The Secure Sockets Layer

SSL technology was first developed by Netscape in 1994, then standardized by the Internet Engineering Task Force (IETF) in 1996. SSL is a security protocol that provides private communication over the Internet or a corporate intranet. Its purpose is to allow client and server applications to communicate in such a way as to prevent eavesdropping, tampering, or message forgery. It does this by encrypting data carried by transport protocols such as Transmission Control Protocol (TCP).

The Two Layers of SSL: Record and Handshake

SSL itself is composed of two layers: the Record Protocol and the Handshake Protocol. The Record Protocol makes sure the connection is private, using symmetric cryptography such as Triple Data Encryption Standard (3DES) or RC4 (Ron's Code 4—an RSA variable-key-size encryption algorithm developed by Ron Rivest). It also ensures that the connection is reliable, using secure hash functions such as Secure Hash Algorithm (SHA) or Message Digest 5 (MD5—a one-way hash algorithm) for keyed message authentication code (MAC) computations.
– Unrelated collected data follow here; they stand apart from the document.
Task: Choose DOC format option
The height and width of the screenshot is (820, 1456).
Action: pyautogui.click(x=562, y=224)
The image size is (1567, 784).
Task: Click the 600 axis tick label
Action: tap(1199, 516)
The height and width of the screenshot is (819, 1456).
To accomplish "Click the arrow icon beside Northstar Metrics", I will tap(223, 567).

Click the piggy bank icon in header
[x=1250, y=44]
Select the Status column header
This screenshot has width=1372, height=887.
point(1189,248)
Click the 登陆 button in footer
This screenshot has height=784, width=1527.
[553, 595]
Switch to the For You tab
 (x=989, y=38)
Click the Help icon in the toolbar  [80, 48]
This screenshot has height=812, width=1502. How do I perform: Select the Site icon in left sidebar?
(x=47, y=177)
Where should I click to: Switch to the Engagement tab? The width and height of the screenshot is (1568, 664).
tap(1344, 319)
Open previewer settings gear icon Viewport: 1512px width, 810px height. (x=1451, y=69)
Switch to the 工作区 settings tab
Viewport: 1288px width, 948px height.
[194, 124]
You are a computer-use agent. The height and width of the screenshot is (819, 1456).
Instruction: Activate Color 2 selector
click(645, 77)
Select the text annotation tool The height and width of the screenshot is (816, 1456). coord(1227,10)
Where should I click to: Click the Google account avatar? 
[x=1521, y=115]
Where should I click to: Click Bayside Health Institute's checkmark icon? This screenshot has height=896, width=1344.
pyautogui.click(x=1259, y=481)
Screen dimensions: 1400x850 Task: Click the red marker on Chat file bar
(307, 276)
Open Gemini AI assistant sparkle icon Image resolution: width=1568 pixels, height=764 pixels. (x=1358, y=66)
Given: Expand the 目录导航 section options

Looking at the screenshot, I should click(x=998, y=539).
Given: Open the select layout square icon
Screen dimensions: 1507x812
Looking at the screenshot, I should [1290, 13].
The Handshake Protocol allows the server and client to authenticate each other by utilizing asymmetric or public key cryptography such as Rivest-Shamir-Adleman (RSA) encryption or electronic data handling (EDH). This authentication process, known as handshaking, allows the server and client to negotiate a shared secret that is secure. This in turn ensures that the communicated negotiation is reliable.

SSL Events

During any transaction completed over the Internet—whether it is a consumer purchasing online or two dotcoms completing a transfer of data—the first step is to establish a connection through the Internet. This is the part known as the handshake. If it is to be a security-conscious transaction, the initial contact can be passed on to a secured connection. The URL sometimes indicates whether a transaction is secure: The unsecured connection is labeled http:// and the secured one is denoted by https://.

When the need for security is established, encryption and decryption starts to take place on the back end of the Web server. All data coming from the user is encrypted and then decrypted only on the receiving server—as though a virtual private network exists for this one secured connection. This is demonstrated in Figure 16-1.

The downside is that it is a huge drain on CPU cycles. The difference in processing power needed between secured and unsecured transactions is substantial.